Work to be completed
Search the listing below, and show each line that includes the word "Council".

□ □ □ □

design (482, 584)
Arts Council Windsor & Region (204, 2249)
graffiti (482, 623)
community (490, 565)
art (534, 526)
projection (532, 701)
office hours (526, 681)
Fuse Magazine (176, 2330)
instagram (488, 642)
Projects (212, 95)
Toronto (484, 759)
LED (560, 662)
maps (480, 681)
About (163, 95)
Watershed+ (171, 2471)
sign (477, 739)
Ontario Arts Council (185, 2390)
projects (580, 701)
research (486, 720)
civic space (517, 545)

□ □ □ □

Output of the task
Arts Council Windsor & Region (204, 2249)
Ontario Arts Council (185, 2390)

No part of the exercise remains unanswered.